However, today my rant is not on whether universities should have animal ponds or not. It’s on the humans who reside here for most of the day- professors.Writitng grant applications, advising grad students, serving on commmittees, teaching classes, doing service work like reviewing tenure applications…the list goes on. These people are often the genius behind research ideas and crunching new ideas on the debris of published old ones. But when a general layman/laywoman imagines a professor, a man with white hair, absent minded is imagined wearing specs and a white labcoat( I don’t know how that stupid labcoat got on the idea train!)
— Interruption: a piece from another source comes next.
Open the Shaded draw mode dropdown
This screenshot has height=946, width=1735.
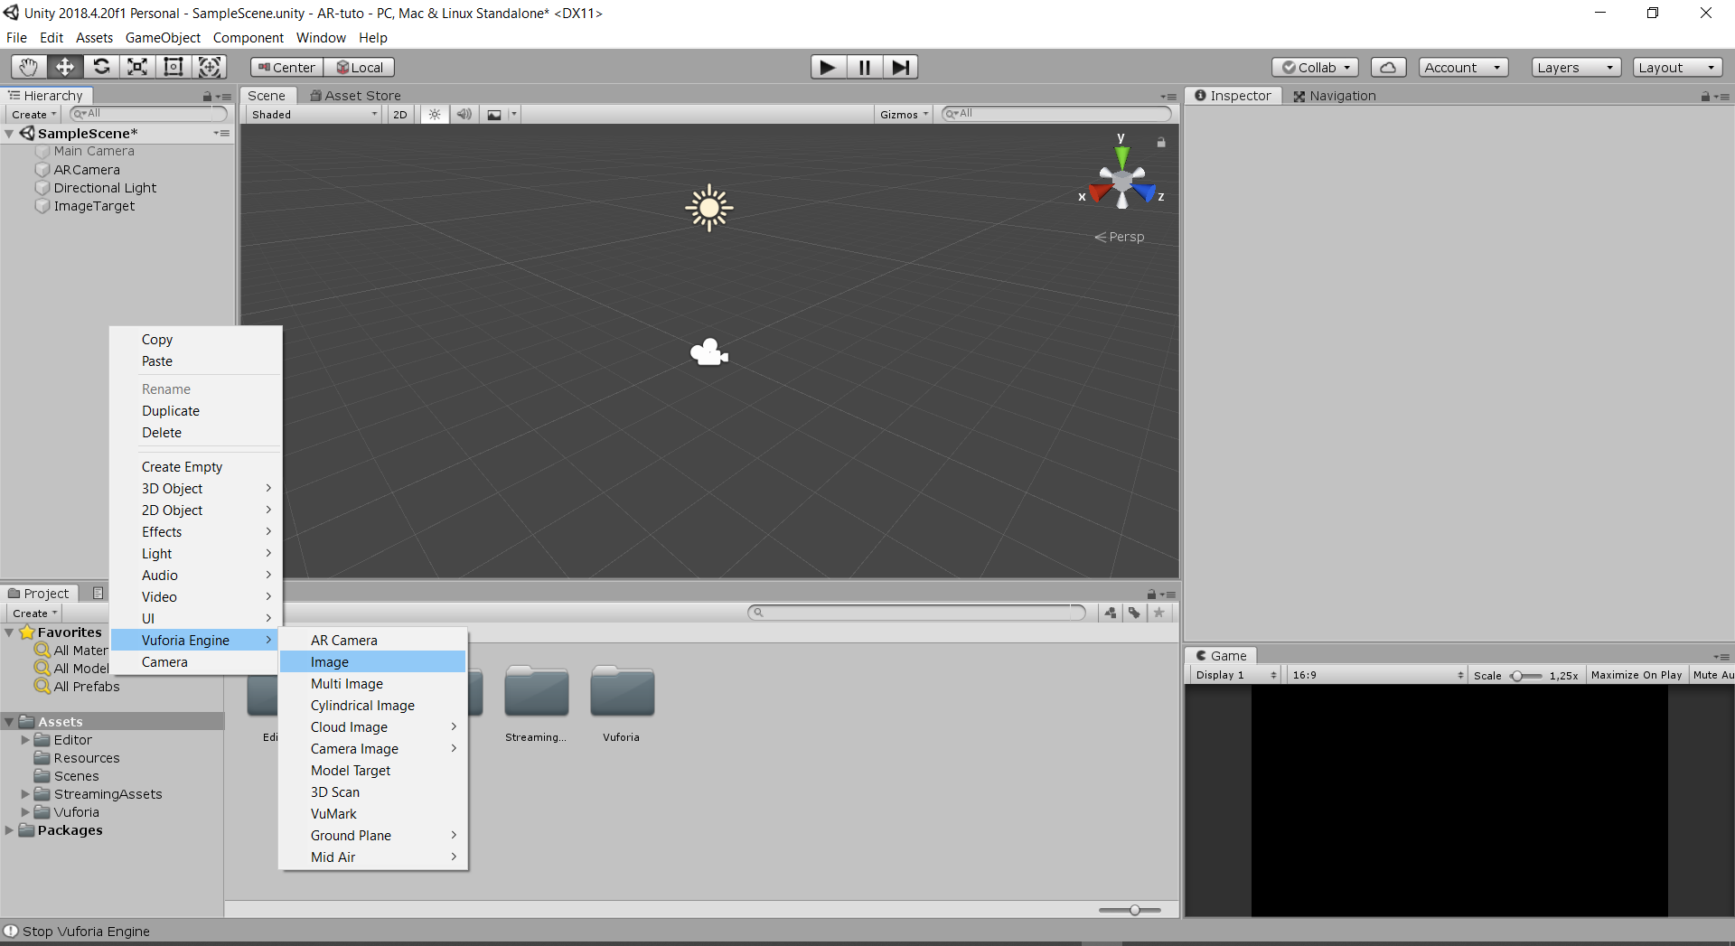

The thing I like the most about a professor is the way he/she is sound of the current research practices in the field. Couple of weeks back, I was reading this post bout Alex Smits, a professor emeritus at Princeton MAE. The post talked about he winning the Batchelor Prize this year- awarded every four years to a distinguished researcher in fluid mehanics. My point of thought went at the article which discusses his pre-faculty life at Melbourne and then as a post-doc at Cambridge DAMTP. His conversations with Fluid mechanics greats like Peter Bradshaw and the great Geroge Batchelor himself- an editor at JFM that time. His work in turbulence even during his undergrad project days at Melbourne. His conversations and his ideas that time about the Princeton superpipe when he was barely 30. The next covers how he developed great ideas about drag reduction and manta ray-inspired propulsion where he collaborated with people outside his field. In the end, he was aksed to say something to young researchers:

“Don’t lose sight of why you got into the field in the first place. Do stuff that you like doing and make room for following your own interests. Oh, and I cannot stress the importance of thinking outside the box. Some of the most creative people in the world are working in turbulence which is what makes it so much fun!
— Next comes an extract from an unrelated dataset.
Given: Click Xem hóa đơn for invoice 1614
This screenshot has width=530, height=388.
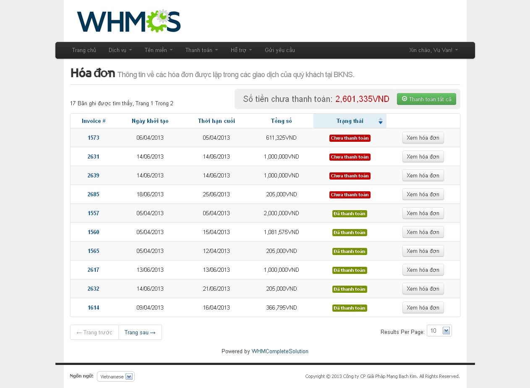Looking at the screenshot, I should point(423,307).
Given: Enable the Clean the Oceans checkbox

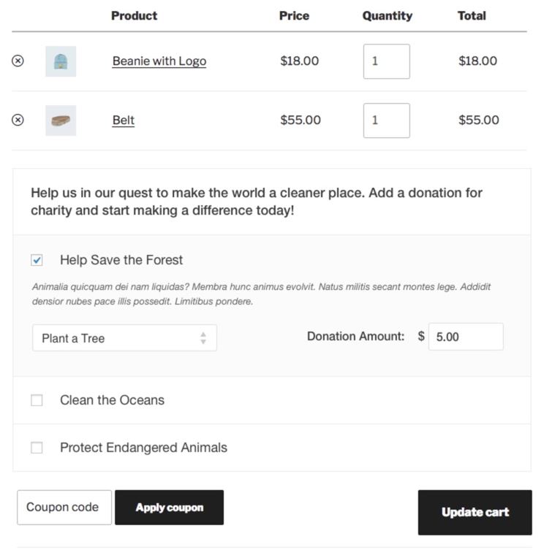Looking at the screenshot, I should point(37,400).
And while this post was great, it made me ponder- Dr. Smits did this around late 20s. Dr. Feynman did his PhD at 24. There are such endless researchers who developed a niche for themselves in their areas before 25. And here I was, 22 fearing if I could qualify in the prelims. I barely read a paper now and then and it set me thinking. Was I doing this correctly? Am I a good researcher? And I feel that doing something like that- publishing something in a good journal and keep it going..that’s how maybe I will matter. To quote Russell Crowe from A Beautiful Mind, “I need to look at the governing dynamics” I want to look at the govenring dynamics- the very nature of turbulence- how I can model it. How I can work out DNS to resolve all the scales in a multiphase flow and show the data, how CFD can look up to experiments neck-to-neck rather than verifying them. That’s what I want to do.
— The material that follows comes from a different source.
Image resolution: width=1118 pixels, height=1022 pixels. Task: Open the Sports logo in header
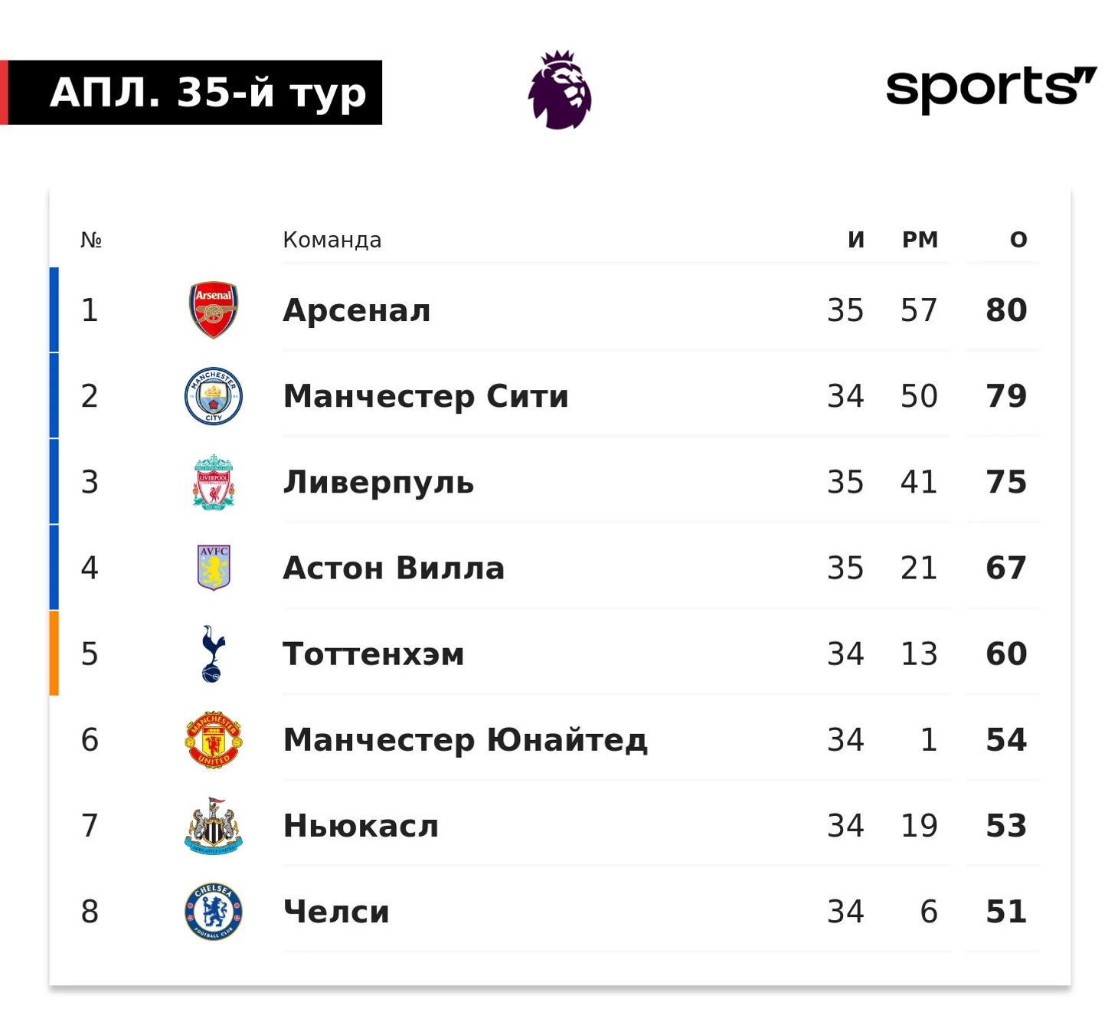click(991, 89)
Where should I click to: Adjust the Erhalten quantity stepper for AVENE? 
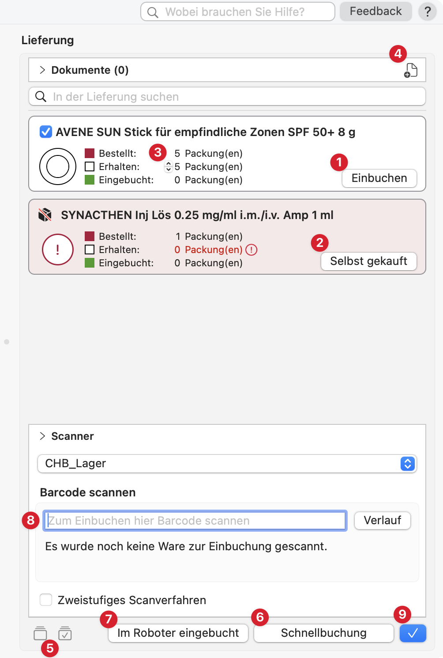pyautogui.click(x=169, y=166)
I want to be a top-class researcher with grad students working under me having a great time with me as their eccentric advisor joking around the lab before getting back to business. I want to be the guy in the lab today who is referred to a beginner who wants to know more about turbulence modelling and data assimilation in the lab after the beginner being told- “You go to this Indian guy, Dhruv and he can teach you the beauty of turbulence.”

Well, that’s it for now. See you later!